63 Concerning the expression ‘as a result of a legal transfer or merger’ , which also appears in Article 1(1) of Directive 77/187, it should be noted that the Court of Justice has, on account of the differences between the language versions of that directive and the divergences between the laws of the Member States with regard to the concepts to which the latter refer, given that expression a sufficiently flexible interpretation in keeping with the objective of the directive, which is to safeguard employees in the event of a transfer of their undertaking (Case C‑29/91 Redmond Stichting [1992] ECR I‑3189, paragraphs 10 and 11; Joined Cases C‑171/94 and C‑172/94 Merckx and Neuhuys [1996] ECR I‑1253, paragraph 28; Jouini and Others, paragraph 24). It has thus ruled that the fact that the transfer results from unilateral decisions of public authorities rather than from an agreement does not render the directive inapplicable (see, in particular Redmond Stichting, paragraphs 15 to 17; Collino and Chiappero, paragraph 34; UGT-FSP, paragraph 25).
64 Whilst not calling into question either the case-law referred to in paragraphs 60 to 63 of this judgment or the fact that the transfer operation at issue in the main proceedings is based on Law No 124/99 and thus arises from a unilateral decision of the public authorities, the Italian Government argues that, in this case, the takeover of the staff concerned by the Italian State was only voluntary, since members of that staff could choose to remain with the local authorities with which they had been employed. In those circumstances, there was no transfer for the purposes of Directive 77/187.
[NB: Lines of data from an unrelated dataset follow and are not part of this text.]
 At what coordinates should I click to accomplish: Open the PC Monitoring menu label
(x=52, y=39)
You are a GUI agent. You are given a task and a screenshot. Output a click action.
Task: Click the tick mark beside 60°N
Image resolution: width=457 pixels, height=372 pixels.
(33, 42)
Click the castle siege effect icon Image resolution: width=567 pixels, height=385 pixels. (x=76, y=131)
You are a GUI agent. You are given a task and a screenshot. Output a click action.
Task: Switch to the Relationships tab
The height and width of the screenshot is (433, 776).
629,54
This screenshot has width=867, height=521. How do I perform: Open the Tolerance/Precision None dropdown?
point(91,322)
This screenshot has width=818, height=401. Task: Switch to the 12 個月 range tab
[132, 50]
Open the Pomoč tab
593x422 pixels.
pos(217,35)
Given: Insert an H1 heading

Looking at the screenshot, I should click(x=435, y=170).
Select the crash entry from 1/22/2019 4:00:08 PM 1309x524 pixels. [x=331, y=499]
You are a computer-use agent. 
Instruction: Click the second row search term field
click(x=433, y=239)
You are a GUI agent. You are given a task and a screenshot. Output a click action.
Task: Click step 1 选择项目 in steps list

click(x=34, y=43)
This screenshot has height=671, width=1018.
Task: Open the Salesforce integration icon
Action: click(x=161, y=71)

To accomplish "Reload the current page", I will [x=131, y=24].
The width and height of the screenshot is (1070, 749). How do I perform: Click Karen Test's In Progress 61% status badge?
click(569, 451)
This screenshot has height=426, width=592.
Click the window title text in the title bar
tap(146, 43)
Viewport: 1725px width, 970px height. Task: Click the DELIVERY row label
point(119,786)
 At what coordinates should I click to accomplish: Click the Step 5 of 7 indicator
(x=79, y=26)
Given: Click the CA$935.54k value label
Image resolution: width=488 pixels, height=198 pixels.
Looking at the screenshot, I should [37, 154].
65 That observation of the Italian Government is, however, based on a factual premiss that is contradicted both by the order for reference and Law No 124/99 itself. It is apparent, in particular, from Article 8(2) of the latter that the only ATA staff members with the possibility of opting to remain with their original employer were those whose qualifications and profiles found no correspondence in the services of the transferee. It follows from that rule, and from the wording of the other provisions of the said Article 8 that the local authority ATA staff employed in schools was, globally and in principle, subject to the transfer.
66 Having regard to the whole of the above observations, the answer to the first question is that the takeover by a public authority of a Member State of staff employed by another public authority and entrusted with the supply to schools of auxiliary services including, in particular, tasks of maintenance and administrative assistance constitutes a transfer of an undertaking falling within Directive 77/187, where that staff consists in a structured group of employees who are protected as workers by virtue of the domestic law of that Member State.
The second and third questions
67 By its second and third questions, which it is appropriate to examine together, the national court asks, in essence, whether Article 3 of Directive 77/187 is to be interpreted as meaning that, in order to calculate the remuneration of workers who have been subject to a transfer within the meaning of that directive, the transferee must take account of length of service completed by those workers with the transferor.
68 In that respect, it is necessary, as a preliminary, to examine the relevance, for a situation such as that at issue in the main proceedings, of the judgment in Collino and Chiappero, in which the Court ruled on a question concerning the recognition of length of service in the case of a transfer of an undertaking and on which both the applicant in the main proceedings and the Italian Government rely in their submissions to the Court.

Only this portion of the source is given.